[[ DATA IN THIS EXERCISE open ]]

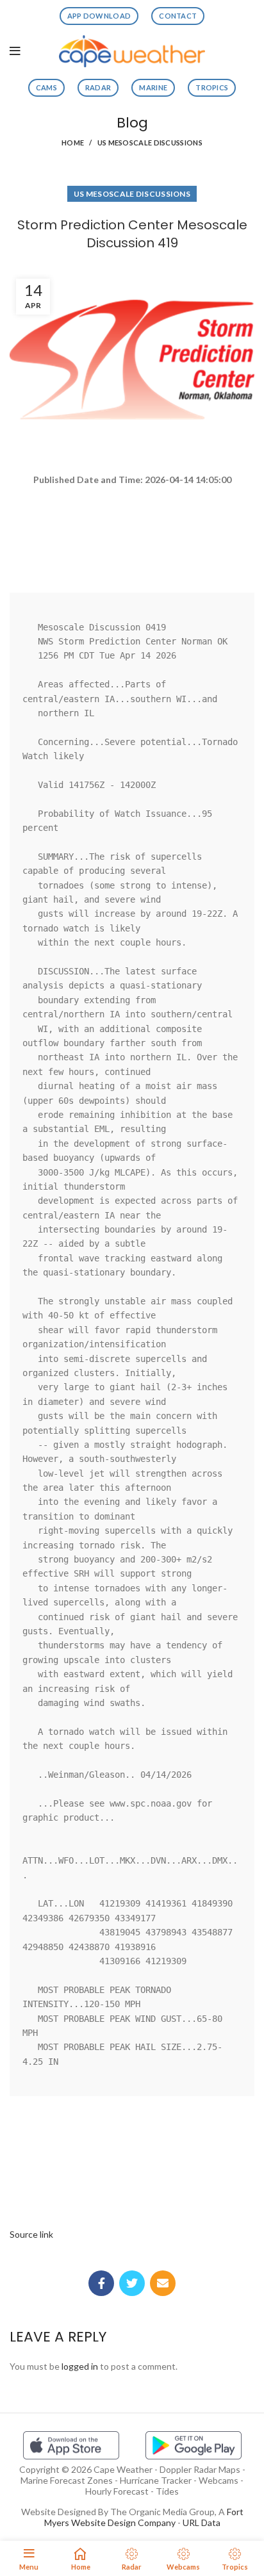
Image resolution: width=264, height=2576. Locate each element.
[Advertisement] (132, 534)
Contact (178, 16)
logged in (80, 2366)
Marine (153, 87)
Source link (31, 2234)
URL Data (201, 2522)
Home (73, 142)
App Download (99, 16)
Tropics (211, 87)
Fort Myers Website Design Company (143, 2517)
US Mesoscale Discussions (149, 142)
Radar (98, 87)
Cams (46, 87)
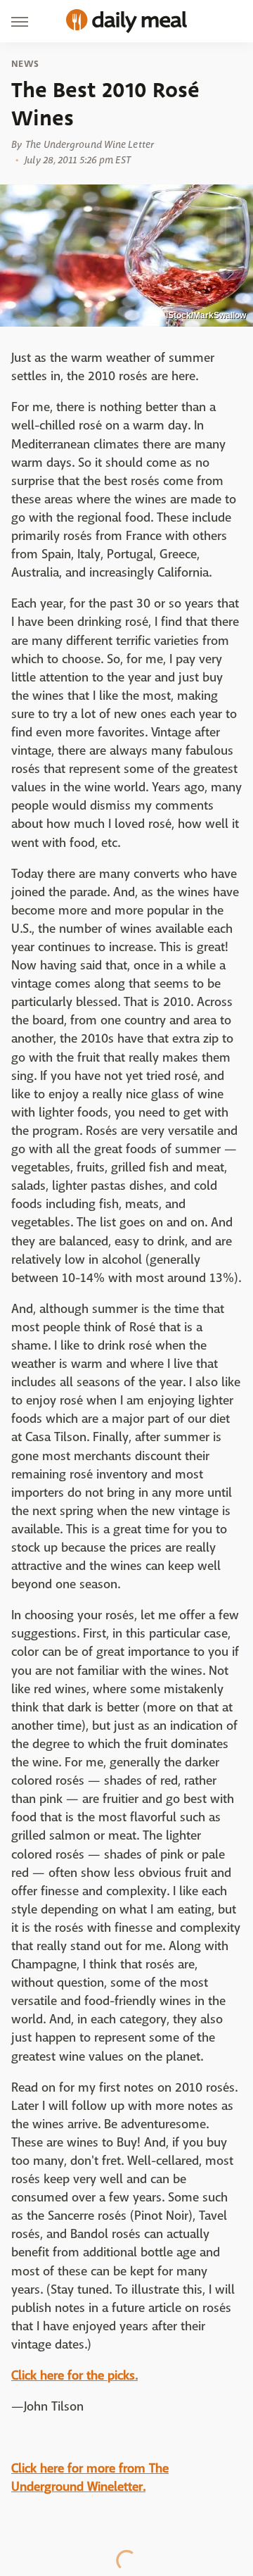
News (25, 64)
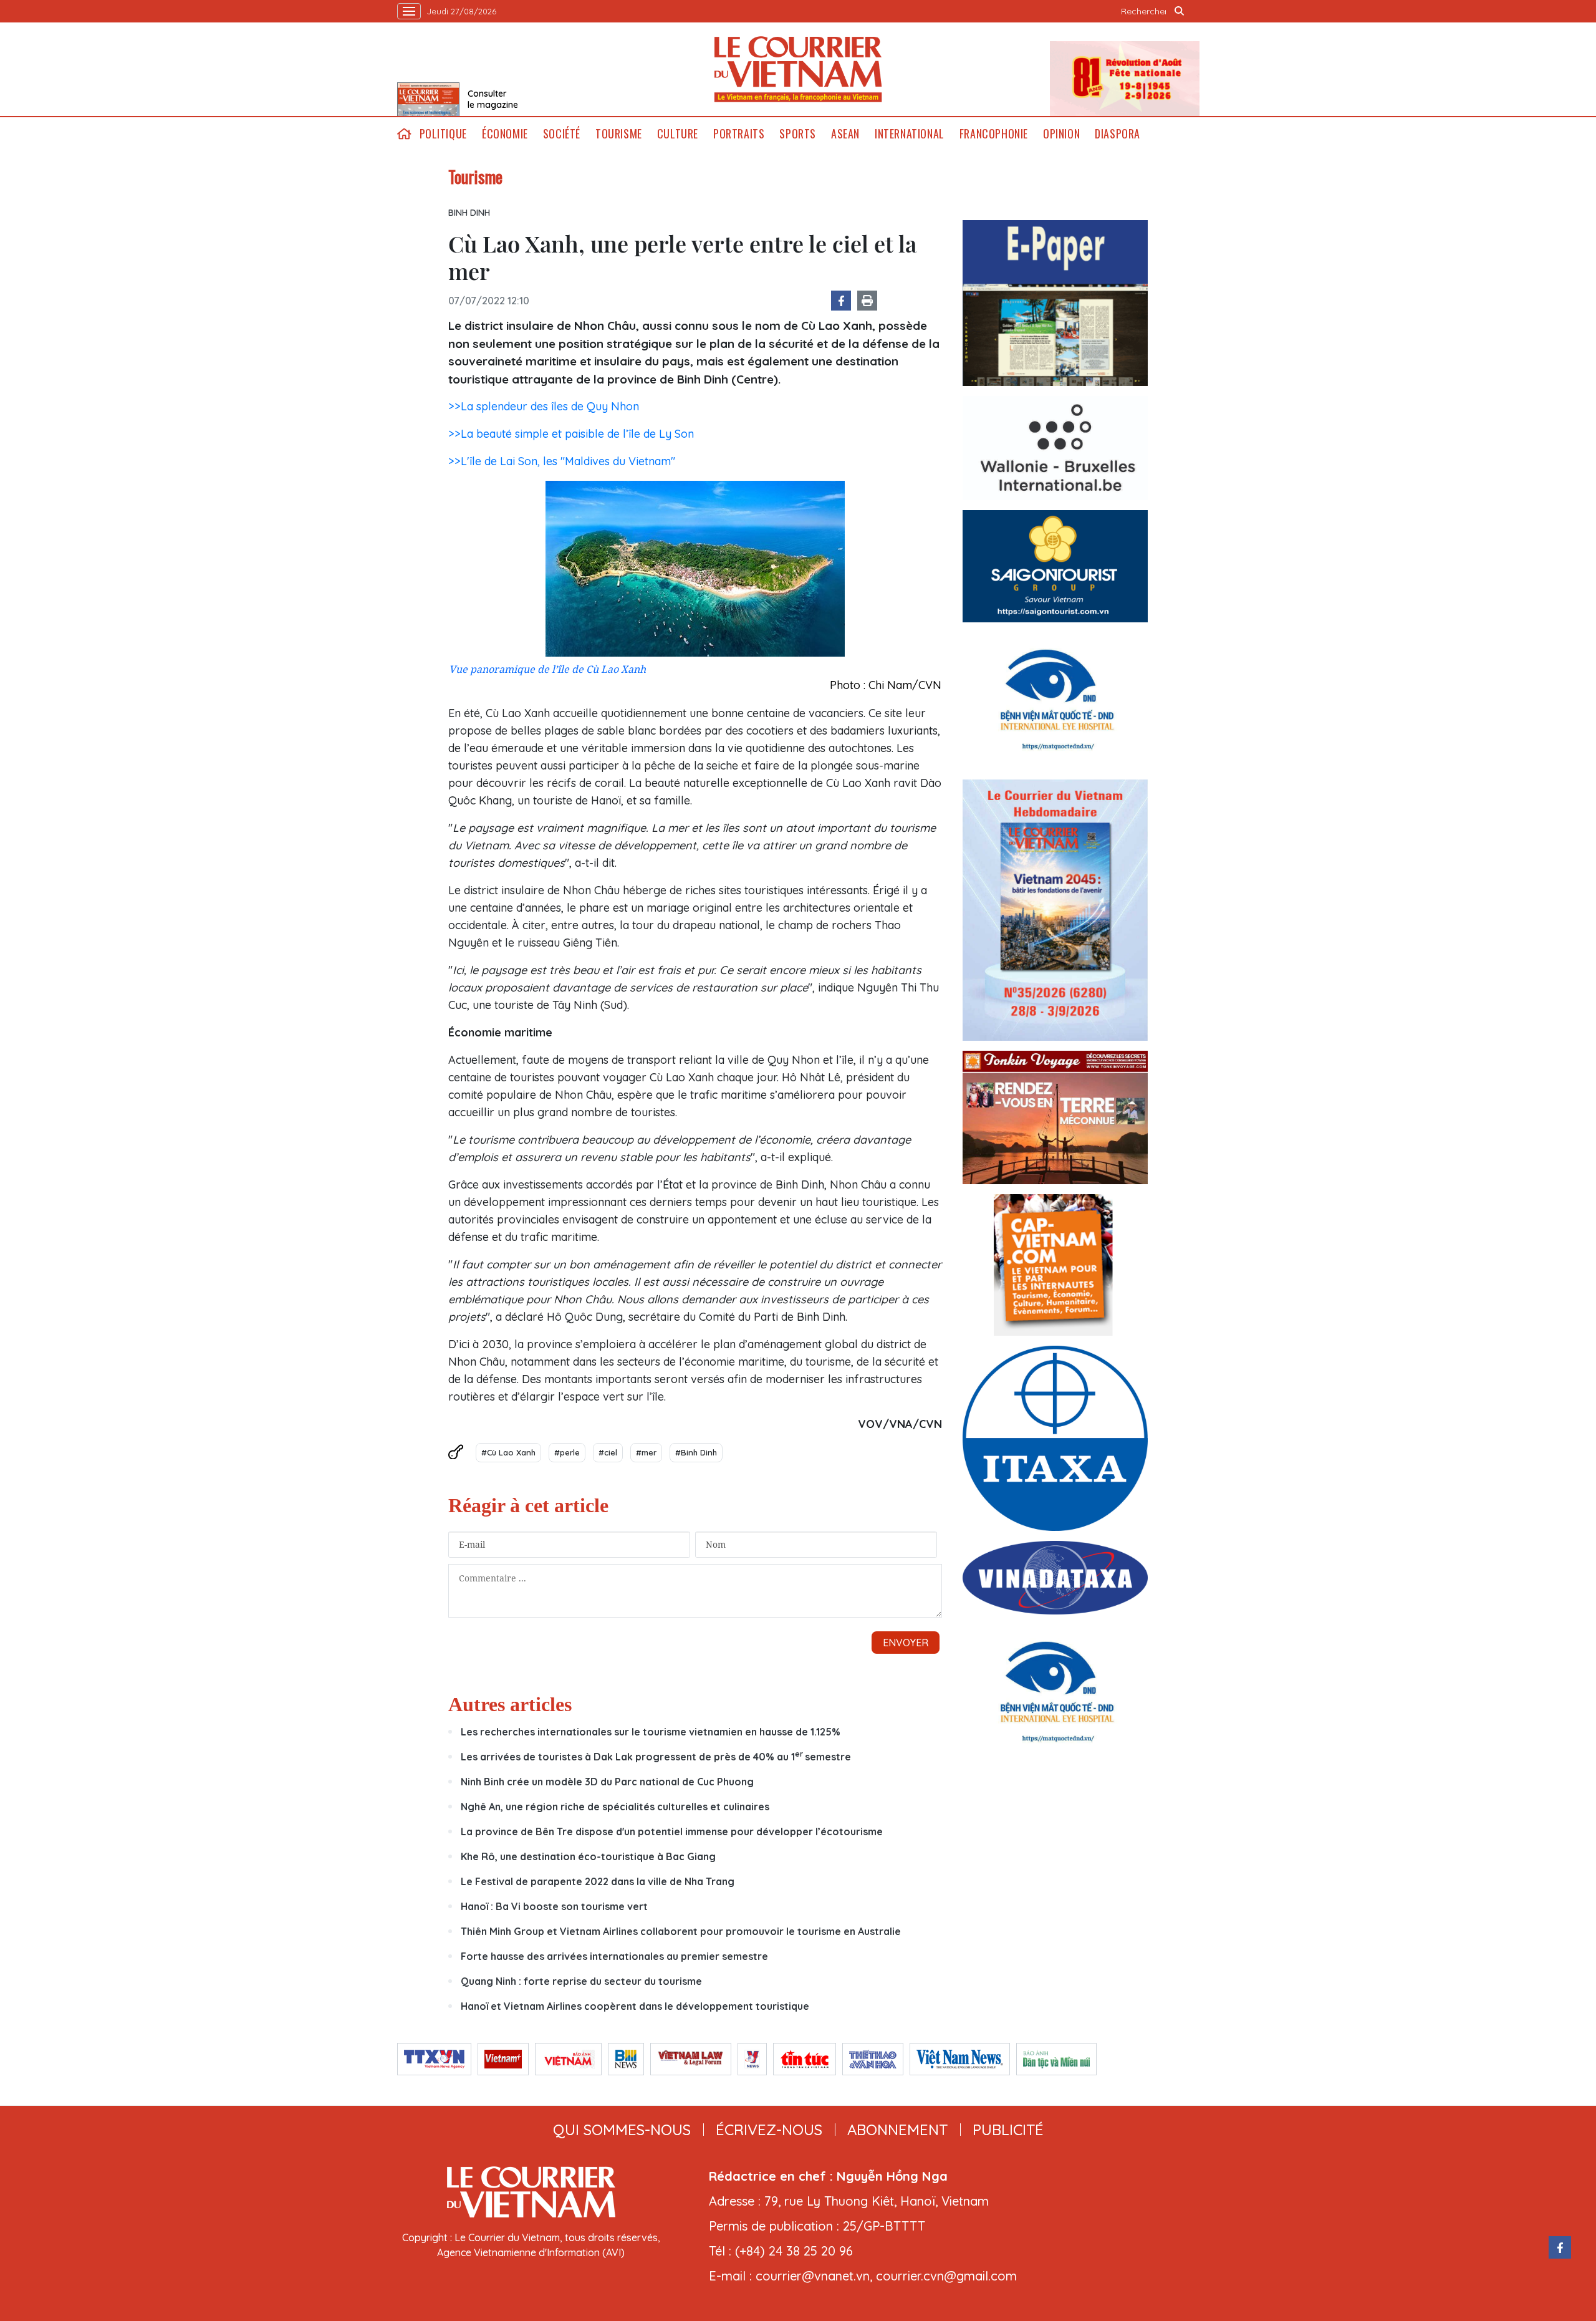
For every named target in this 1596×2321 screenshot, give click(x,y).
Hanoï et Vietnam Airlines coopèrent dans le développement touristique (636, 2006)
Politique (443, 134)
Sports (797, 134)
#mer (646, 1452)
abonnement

[[ DATA IN THIS EXERCISE closed ]]

-- WHAT THIS TASK INVOLVES --
Using the records above, copy exactly and only the lines from the line with "US Mesoscale Discussions (149, 142)" through the end, both included; leave every picture out.

-- TASK RESPONSE --
US Mesoscale Discussions (149, 142)
Radar (98, 87)
Cams (46, 87)
News (25, 64)
For every named target in this 1596×2321 screenshot, give click(x,y).
Hanoï et Vietnam Airlines coopèrent dans le développement touristique (636, 2006)
Politique (443, 134)
Sports (797, 134)
#mer (646, 1452)
abonnement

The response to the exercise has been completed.